Pour l’acheteur de la récolte des Bangerter, Gabriel Galliker-Etter, distillateur à Zoug, «l’eau-de-vie de prune de Löhr est une production de niche, dont la demande évolue peu au fil du temps. C’est une chance et un honneur de pouvoir distiller ce fruit d’exception», explique l’entrepreneur qui réalise une bonne partie de son chiffre d’affaires à l’export. Et le distillateur d’espérer que les propriétaires continueront de voir encore longtemps dans les reflets cuivrés de leurs drupes un patrimoine variétal à protéger, une histoire à faire perdurer.

Texte(s): Claire Berbain
Photo(s): Claire Berbain

En chiffres

  • 100 hectares de céréales, betteraves, carottes, oignons sont cultivés à la ferme
    de Löhr.
  • 1 hectare d’arbres fruitiers.
  • 0,5 hectare de pruniers de Löhr
  • 15 vaches mères et 100 taureaux à l’engrais.

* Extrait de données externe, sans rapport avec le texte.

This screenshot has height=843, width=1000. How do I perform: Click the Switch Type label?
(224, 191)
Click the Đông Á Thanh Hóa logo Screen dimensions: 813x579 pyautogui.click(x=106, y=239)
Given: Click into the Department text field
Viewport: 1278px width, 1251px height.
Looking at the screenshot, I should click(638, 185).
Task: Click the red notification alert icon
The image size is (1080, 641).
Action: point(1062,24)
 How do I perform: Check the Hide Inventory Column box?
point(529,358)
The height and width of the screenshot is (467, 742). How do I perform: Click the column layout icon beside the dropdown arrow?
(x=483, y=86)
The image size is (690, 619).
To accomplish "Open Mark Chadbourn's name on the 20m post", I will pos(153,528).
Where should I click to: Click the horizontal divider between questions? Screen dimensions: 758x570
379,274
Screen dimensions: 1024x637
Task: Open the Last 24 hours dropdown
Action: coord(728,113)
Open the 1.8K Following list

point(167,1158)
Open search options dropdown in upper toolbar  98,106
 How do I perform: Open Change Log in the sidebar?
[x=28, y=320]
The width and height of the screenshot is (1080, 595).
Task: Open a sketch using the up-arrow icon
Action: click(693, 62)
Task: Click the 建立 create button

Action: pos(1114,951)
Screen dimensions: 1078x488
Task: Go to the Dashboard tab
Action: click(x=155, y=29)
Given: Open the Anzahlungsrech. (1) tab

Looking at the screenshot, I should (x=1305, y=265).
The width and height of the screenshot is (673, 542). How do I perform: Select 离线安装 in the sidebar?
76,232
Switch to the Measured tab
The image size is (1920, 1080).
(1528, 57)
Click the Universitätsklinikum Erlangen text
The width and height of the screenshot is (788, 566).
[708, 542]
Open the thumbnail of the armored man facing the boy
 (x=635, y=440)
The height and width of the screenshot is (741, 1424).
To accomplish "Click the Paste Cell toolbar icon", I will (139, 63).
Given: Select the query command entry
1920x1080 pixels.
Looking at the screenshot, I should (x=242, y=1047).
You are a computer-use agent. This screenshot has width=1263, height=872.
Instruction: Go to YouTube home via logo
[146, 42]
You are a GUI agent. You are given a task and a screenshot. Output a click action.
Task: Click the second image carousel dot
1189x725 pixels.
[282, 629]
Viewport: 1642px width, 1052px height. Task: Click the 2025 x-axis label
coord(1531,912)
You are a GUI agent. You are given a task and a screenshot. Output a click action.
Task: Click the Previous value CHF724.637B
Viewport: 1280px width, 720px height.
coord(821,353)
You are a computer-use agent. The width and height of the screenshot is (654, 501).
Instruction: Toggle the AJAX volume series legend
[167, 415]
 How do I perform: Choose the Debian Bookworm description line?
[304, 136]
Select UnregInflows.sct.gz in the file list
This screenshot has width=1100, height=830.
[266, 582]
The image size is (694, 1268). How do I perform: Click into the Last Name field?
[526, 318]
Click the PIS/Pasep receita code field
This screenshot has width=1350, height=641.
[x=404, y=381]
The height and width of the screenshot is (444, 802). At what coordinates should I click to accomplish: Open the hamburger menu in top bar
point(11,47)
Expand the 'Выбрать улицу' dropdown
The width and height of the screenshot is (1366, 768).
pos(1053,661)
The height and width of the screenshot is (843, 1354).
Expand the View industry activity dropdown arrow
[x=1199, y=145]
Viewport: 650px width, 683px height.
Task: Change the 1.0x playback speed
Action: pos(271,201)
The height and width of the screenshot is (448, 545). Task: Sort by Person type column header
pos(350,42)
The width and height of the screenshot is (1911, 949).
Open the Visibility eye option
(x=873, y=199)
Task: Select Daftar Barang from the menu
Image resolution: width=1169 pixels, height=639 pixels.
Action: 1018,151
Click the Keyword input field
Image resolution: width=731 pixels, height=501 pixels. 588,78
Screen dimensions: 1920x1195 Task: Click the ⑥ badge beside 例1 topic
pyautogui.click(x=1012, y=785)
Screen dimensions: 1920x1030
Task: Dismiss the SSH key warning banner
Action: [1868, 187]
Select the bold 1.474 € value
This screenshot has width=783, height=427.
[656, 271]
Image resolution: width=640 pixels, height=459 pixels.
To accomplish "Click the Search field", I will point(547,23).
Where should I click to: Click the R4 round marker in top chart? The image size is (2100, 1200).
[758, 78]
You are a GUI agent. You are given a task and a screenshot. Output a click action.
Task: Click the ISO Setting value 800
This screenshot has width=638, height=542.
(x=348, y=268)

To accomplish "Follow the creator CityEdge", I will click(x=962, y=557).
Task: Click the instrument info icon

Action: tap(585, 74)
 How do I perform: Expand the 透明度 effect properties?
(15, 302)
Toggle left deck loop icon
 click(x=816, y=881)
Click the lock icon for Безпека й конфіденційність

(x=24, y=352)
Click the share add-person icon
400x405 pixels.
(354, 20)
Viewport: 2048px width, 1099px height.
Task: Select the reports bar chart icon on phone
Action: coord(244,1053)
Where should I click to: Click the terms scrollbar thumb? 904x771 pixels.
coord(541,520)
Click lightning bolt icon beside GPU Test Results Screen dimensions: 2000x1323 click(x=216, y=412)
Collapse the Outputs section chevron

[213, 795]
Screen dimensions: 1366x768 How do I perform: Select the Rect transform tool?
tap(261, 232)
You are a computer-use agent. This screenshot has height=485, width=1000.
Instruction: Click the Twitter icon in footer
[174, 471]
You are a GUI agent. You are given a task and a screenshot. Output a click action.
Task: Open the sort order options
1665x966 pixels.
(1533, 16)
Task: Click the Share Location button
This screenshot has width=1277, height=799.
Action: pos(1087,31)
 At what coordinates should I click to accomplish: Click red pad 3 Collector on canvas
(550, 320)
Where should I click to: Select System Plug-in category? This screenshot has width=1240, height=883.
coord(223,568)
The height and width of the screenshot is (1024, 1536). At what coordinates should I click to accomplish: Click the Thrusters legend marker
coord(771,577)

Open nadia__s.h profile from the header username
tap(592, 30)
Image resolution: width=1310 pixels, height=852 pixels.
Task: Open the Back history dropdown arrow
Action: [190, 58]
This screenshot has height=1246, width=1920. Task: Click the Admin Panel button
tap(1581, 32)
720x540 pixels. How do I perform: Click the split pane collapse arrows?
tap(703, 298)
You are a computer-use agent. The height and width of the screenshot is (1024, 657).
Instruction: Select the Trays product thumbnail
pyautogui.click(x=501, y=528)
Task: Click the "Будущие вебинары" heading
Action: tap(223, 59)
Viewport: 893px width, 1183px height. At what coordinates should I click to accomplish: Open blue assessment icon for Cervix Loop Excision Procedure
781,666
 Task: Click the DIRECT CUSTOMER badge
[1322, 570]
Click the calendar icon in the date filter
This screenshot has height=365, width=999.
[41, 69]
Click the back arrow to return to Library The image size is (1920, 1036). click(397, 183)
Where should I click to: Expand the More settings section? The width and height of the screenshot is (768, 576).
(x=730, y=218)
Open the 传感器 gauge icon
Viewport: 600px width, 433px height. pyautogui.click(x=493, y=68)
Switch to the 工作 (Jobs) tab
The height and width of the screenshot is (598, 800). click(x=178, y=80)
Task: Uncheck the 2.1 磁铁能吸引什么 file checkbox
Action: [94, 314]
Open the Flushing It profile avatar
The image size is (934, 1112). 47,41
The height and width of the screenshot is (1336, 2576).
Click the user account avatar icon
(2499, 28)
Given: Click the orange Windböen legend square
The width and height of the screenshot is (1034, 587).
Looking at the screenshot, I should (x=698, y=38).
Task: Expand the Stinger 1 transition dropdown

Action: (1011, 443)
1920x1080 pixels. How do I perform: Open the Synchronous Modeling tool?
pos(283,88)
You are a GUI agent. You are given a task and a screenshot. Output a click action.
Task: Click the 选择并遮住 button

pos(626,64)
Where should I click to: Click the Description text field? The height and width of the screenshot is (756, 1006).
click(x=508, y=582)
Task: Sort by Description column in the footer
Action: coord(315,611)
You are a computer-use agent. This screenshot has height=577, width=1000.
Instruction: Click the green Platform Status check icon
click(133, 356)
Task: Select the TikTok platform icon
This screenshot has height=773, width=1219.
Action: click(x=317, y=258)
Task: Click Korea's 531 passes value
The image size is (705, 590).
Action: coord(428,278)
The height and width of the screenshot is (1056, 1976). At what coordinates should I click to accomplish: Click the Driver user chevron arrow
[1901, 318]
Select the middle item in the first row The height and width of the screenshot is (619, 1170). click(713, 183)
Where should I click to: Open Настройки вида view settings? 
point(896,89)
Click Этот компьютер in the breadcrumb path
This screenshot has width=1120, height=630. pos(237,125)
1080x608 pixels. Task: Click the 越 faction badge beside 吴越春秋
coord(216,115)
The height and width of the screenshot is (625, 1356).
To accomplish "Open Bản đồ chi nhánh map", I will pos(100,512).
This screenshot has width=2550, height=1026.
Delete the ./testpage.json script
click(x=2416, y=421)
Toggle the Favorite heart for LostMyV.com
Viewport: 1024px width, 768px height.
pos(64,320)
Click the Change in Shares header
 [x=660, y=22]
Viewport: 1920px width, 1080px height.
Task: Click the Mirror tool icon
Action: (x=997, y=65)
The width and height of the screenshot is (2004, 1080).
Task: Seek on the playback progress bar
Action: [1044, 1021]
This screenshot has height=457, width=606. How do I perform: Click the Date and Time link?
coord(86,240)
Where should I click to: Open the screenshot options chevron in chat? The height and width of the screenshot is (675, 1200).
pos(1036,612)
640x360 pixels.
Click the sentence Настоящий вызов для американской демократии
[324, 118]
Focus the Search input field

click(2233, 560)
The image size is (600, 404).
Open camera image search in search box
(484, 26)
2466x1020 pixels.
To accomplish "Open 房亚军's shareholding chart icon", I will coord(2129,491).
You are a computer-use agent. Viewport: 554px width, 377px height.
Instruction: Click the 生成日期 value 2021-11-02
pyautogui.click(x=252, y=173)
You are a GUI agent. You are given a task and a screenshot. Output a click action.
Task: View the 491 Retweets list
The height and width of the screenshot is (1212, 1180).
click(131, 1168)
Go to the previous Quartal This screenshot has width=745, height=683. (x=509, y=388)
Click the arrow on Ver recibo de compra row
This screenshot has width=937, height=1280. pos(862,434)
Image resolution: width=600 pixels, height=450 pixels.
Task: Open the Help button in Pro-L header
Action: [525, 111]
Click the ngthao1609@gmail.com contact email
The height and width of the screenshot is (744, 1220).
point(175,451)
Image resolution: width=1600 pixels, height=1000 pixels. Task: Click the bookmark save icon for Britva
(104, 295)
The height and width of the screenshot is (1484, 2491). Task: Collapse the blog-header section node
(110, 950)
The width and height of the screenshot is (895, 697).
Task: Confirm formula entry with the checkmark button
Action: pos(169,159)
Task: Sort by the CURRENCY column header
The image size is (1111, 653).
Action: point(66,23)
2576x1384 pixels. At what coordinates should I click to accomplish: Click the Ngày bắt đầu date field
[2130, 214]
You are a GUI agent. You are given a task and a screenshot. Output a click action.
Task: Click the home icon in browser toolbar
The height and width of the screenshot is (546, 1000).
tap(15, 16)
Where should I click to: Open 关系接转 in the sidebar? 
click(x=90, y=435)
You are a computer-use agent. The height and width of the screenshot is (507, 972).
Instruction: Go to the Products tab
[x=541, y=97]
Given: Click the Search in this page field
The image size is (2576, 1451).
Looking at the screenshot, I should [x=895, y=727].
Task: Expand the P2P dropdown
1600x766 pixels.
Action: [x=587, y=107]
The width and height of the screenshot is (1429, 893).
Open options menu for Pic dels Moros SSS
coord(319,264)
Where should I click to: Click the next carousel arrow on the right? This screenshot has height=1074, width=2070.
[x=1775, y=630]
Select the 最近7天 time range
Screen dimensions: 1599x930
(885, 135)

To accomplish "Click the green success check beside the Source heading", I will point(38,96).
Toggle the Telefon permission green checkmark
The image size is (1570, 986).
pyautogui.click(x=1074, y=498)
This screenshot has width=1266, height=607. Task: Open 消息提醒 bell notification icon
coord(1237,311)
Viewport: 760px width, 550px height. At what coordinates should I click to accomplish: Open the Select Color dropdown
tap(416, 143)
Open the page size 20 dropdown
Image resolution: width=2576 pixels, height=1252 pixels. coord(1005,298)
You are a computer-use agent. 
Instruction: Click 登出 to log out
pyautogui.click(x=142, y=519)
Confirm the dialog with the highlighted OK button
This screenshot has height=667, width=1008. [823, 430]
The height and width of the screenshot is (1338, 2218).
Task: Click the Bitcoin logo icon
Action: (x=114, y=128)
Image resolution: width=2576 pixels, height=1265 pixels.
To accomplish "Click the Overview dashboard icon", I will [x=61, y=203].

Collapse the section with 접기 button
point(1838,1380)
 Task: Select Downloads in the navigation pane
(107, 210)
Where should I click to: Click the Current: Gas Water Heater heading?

Une trouvaille au succès indémodable

Ne cherchez pas son nom dans les anciens traités de pomologie et d’arboriculture. La première mention de la prune de Löhr ne date que des années 1950. Ernst Luginbühl-Bögli, vendeur de spiritueux et distillateur d’Aarberg (BE) à la pupille affutée, distille un jour les fruits d’un prunier sauvage découvert fortuitement. L’eau-de-vie obtenue s’avère bien plus qualitative que les alcools de fruit qu’on trouve alors dans les campagnes helvétiques. Le Bernois a le nez creux – il a déjà acquis la recette pour la fabrication de Martinazzi, premier apéritif amer de Suisse dans les années 1930. Il fait multiplier le fameux arbre, en plante des centaines et baptise ce hasard de la nature prunier de Löhr, en référence au lieu-dit. Ces prunes deviennent rapidement une matière première très recherchée par les distilleries du pays, la variété connaissant même son succès en Allemagne et Autriche! La distillerie d’Aarberg est désormais dirigée par l’arrière-petit-fils d’Ernst Luginbühl-Bögli, Oliver Matter (photo), et son épouse Nicole, qui, outre la fabrication de bitters, vermouths, gins, absinthe et whiskies, transforment toujours les fruits du verger familial en une eau-de-vie monovariétale au succès indémodable.